Dr. Arpita Roy, 2015-2019

Curriculum Vitae

As a Post-doctoral Scholar at MPI-MMG, Arpita Roy was conducting research on alchemy and occult Tantrism on the basis of extensive fieldwork in rural Bengal, India. A critical component of her research involved examining how alchemy forms a matchlessly supple instrument, which aligns the local landscape with the grand scale of cosmogenesis, to open-up several lines of questioning at the base of myth, history, and science. Her project, entitled “Tantrism in Contemporary Bengal”, was committed to taking textual material seriously and integrating it with fieldwork data in the hope that ethnography may clarify the rich layering and multi-directionality of Tantric thought.

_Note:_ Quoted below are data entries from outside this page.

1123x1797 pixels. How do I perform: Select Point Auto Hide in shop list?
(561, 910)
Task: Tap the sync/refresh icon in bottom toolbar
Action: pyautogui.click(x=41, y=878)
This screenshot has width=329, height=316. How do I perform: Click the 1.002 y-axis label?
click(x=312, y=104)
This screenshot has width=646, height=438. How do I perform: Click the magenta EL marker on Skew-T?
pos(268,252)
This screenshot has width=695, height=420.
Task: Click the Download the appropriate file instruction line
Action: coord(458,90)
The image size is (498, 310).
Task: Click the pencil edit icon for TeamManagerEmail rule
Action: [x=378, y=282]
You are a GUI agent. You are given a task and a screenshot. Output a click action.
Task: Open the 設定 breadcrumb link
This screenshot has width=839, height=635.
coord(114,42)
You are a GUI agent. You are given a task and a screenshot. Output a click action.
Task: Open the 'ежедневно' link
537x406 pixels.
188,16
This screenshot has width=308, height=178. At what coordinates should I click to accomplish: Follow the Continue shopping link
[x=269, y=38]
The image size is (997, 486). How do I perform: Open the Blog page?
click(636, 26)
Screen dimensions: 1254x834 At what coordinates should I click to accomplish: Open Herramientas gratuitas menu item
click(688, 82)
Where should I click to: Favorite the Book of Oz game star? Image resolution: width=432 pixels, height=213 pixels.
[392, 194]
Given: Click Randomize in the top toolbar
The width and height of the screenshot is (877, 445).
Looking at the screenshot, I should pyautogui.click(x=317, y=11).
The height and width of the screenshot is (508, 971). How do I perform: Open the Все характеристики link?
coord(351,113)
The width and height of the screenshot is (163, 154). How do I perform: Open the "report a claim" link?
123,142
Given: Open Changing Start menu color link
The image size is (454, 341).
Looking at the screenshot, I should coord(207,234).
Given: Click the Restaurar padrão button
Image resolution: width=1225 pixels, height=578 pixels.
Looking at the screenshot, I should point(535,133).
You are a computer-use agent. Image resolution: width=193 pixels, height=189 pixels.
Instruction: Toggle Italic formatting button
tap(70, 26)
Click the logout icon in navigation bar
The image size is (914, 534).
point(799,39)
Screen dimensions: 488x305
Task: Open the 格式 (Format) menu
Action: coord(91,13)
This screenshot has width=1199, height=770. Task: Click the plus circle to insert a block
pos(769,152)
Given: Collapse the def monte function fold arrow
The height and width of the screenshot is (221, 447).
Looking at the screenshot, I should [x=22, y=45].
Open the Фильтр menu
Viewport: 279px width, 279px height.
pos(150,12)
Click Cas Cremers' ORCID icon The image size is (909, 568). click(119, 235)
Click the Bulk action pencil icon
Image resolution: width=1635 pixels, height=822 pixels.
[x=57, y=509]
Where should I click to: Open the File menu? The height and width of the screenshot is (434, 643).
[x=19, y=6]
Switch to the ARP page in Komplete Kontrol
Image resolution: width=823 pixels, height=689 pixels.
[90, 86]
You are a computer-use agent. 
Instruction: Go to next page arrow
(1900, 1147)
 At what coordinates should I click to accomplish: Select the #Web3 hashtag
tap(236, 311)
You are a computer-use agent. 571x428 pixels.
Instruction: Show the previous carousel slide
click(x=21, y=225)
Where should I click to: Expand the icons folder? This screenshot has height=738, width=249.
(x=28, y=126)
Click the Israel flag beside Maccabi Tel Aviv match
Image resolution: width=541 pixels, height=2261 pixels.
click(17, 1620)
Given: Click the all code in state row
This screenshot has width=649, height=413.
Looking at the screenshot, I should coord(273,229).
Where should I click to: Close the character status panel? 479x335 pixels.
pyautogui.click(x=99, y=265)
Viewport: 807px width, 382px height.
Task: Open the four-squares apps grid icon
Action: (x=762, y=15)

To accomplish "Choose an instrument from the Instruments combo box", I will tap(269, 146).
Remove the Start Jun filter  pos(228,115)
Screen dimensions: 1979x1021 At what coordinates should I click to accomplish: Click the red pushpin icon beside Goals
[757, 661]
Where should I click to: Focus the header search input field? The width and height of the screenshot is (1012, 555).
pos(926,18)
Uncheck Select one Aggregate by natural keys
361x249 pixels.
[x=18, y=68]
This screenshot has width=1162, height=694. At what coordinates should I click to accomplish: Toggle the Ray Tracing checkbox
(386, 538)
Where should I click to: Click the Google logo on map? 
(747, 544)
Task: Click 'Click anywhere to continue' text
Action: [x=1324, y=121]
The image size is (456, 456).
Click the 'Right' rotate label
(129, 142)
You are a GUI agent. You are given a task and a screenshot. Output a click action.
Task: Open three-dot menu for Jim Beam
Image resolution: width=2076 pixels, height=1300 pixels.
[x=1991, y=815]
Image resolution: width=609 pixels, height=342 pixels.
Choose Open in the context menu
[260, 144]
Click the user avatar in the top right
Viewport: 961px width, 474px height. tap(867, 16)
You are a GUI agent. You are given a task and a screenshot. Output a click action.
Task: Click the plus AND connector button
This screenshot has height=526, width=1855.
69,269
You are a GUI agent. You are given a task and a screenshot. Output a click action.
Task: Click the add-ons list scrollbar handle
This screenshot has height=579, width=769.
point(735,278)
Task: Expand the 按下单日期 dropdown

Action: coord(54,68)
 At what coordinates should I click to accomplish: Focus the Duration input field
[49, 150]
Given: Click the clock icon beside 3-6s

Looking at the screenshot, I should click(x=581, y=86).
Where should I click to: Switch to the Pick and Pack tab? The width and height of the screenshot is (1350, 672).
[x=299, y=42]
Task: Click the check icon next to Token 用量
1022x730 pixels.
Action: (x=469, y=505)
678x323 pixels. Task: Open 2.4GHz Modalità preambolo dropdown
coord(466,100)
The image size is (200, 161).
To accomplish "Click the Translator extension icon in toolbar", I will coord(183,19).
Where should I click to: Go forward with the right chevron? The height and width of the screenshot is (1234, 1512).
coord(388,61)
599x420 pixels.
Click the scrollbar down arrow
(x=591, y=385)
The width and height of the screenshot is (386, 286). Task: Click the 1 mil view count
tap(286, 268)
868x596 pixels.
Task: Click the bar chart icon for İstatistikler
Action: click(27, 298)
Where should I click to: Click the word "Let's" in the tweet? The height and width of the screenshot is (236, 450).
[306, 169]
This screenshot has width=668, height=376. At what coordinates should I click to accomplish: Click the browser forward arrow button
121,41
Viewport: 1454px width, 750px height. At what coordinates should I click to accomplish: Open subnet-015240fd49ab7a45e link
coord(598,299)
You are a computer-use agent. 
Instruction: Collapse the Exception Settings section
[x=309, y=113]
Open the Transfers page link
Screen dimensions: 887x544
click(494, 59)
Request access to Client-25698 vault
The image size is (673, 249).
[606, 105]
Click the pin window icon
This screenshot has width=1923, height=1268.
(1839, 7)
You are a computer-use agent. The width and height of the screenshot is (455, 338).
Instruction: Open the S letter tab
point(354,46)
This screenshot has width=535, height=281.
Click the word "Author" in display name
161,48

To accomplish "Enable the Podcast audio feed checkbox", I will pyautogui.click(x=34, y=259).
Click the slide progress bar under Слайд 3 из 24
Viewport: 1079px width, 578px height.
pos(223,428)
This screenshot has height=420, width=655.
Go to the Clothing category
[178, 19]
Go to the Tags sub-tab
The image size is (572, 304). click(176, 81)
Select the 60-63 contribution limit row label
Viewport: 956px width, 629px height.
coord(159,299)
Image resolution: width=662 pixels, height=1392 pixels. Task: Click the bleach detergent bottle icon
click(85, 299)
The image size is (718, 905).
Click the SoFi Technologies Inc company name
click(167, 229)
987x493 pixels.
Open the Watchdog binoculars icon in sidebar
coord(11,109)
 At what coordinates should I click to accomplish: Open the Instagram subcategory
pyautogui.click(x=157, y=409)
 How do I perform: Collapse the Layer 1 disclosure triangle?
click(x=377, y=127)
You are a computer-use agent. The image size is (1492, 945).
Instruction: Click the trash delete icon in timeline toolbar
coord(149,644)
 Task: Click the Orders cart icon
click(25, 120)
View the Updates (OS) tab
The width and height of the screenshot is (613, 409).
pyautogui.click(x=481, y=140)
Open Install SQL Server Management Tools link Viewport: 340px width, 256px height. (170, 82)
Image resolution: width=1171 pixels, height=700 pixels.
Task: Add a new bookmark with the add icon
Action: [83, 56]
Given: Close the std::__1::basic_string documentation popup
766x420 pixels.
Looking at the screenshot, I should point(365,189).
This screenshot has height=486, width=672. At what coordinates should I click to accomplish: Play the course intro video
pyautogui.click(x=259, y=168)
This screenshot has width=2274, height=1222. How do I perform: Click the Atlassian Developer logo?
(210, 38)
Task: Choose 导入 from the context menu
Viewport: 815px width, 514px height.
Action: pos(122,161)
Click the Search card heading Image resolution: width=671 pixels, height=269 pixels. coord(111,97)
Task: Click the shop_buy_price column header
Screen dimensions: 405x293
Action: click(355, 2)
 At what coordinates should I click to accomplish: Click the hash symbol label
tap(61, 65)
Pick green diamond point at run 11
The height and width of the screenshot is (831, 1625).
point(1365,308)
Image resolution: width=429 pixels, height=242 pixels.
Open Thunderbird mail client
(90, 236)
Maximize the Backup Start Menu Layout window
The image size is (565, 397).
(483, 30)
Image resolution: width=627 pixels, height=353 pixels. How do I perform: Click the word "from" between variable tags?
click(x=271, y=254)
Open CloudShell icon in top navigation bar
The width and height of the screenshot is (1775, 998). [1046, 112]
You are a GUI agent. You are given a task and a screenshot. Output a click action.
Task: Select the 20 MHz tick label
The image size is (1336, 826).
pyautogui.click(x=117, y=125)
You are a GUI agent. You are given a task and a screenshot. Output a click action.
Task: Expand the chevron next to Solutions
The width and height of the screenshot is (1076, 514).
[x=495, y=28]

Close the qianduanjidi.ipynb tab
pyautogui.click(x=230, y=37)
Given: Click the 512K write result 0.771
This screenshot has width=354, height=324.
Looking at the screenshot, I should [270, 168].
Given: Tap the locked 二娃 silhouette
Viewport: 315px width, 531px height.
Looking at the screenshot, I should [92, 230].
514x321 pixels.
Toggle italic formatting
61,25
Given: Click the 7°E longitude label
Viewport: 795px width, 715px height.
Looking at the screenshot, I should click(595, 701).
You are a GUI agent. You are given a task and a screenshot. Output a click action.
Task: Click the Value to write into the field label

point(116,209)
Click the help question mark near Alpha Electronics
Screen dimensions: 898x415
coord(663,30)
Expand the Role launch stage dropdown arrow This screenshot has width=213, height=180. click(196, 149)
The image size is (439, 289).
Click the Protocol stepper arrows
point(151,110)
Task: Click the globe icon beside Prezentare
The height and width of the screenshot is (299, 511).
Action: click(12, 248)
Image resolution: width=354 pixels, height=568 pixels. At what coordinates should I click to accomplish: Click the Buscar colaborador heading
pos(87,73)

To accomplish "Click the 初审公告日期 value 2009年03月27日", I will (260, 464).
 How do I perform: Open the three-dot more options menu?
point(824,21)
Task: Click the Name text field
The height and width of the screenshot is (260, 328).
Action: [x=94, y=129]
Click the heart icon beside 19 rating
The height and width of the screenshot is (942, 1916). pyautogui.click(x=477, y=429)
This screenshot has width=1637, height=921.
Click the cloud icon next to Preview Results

Arpita Roy received her doctorate in Anthropology in 2011 at the University of California, Berkeley, where she taught as a Lecturer for two years thereafter, followed by a Post-doctoral Research Fellowship at the Laboratoire d’Anthropologie Sociale, Paris. Her doctoral dissertation was an ethnographic study of physics and physicists at the Large Hadron Collider particle accelerator at CERN in Geneva, Switzerland. The radical shift in focus from particle physics to occult Tantrism is part of her commitment to interrogate, in a full sense, the boundaries and interrelations of fundamental categories called magic, religion and science, a topic whose seductive possibility once inhabited the heart of classical anthropology. Currently, Arpita Roy is affiliated with the University of Michigan.